The next day was Induction Day, where it became pretty clear that we in the College have a lot more fun than the Fellows. We all took turns introducing one of the other new College members based on a bit of independent research, and we were all challenged to find a connection between our own work and that of the person we are introducing. I introduced the UT translational genomics researcher Trevor Pugh, and the UOttawa social media and politics researcher Elizabeth Dubois introduced me. It is humbling company, indeed! Was lovely to be in the same college class as TranSECT co-lead Melanie Lemire, meet incoming RSC President and Dal Emerita Francoise Baylis, and to get to know Penny Tham, member of the Dalhousie Advisory Council, representing Dalhousie at this year’s COEE.
The next day we had the opportunity to have breakout room discussions across the attending Fellows, College members and university administrators about some key issues for Canada and what role the RSC can take in ameliorating them.

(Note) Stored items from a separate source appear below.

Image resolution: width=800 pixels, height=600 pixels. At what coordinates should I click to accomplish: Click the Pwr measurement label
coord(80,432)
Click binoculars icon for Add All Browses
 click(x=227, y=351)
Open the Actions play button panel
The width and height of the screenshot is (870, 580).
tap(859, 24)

The power (and pleasure) was clear of bringing people to a common focus across so many different fields and expertise.
As a final note, I loved the opportunities between events to get out and enjoy the Vancouver seawall, including witnessing the rare asperitas cloud formation (first observed only in 2006!) over False Creek on Friday, and seeing some of the naturalization underway of that shoreline, perhaps as a result of the inspiring reimagination process the City of Vancouver did a few years ago for False Creek that we talk about in our recent paper in the Journal of Flood Risk Management. There is some interesting public art along that shore, too, that seemed particularly interesting given the context of the climate change focus of the COEE. Connecting with my old friend Lynn Ayers from my Prince George days was the cherry on top of my trip.
Over the last week we got to see the new MES alumni graduate in the October convocation (top)–Congratulations!–and about 20 ‘old’ alum of SRES at a speed networking event with current MREM students (below). Thanks to WIL for organizing the latter, and the alumni for donating their time.

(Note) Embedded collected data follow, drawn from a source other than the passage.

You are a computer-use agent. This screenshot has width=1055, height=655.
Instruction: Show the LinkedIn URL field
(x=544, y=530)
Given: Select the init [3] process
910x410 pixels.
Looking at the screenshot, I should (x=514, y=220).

I’m recently returned from back-to-back trips to Vancouver and Belgium, to attend project meetings. One project, NSERC ResNet, is nearing its end and some of the ResNet team went to Vancouver to work with the wonderful Liz Neely and Ambika Kamath of Liminal on key messages coming out of the project. Thanks to Anne Salomon and Wendy Palen for hosting us at Simon Fraser University’s lovely Harbourfront campus.

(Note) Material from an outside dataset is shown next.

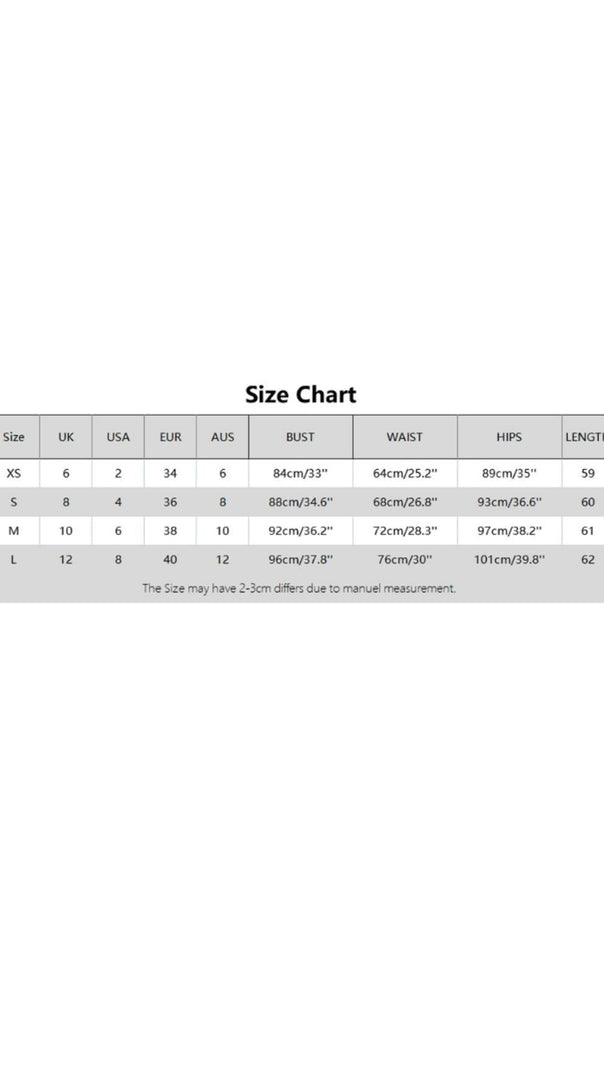Select the BUST column header

point(301,437)
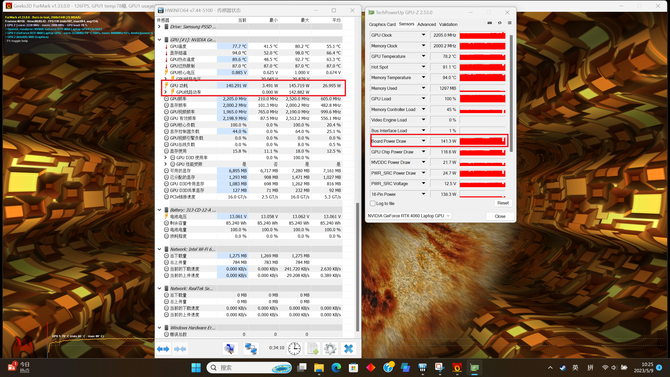Image resolution: width=670 pixels, height=377 pixels.
Task: Switch to the Graphics Card tab
Action: point(382,24)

A red-eye back home was followed by another red-eye the next day to Belgium, for the first annual meeting of the EU Horizon REWRITE project. This project is designed to explore rewilding and restoration as a nature-based solutions in soft sediment intertidal zones. The Bay of Fundy coast around the Chignecto Isthmus is one of the two non-EU demonstrator sites in REWRITE, which led to my appointment to the project’s Stakeholder Steering Committee, and the invitation to Ghent. That also meant I got to hang out for a few days in Europe with my SMU and TransCoastal colleague Danika van Proosdij! In addition to the stimulating and long hours full of planning and discussion, I enjoyed engaging with my fellow Advisory Board/SSC members, and strolling the stunning town of Ghent.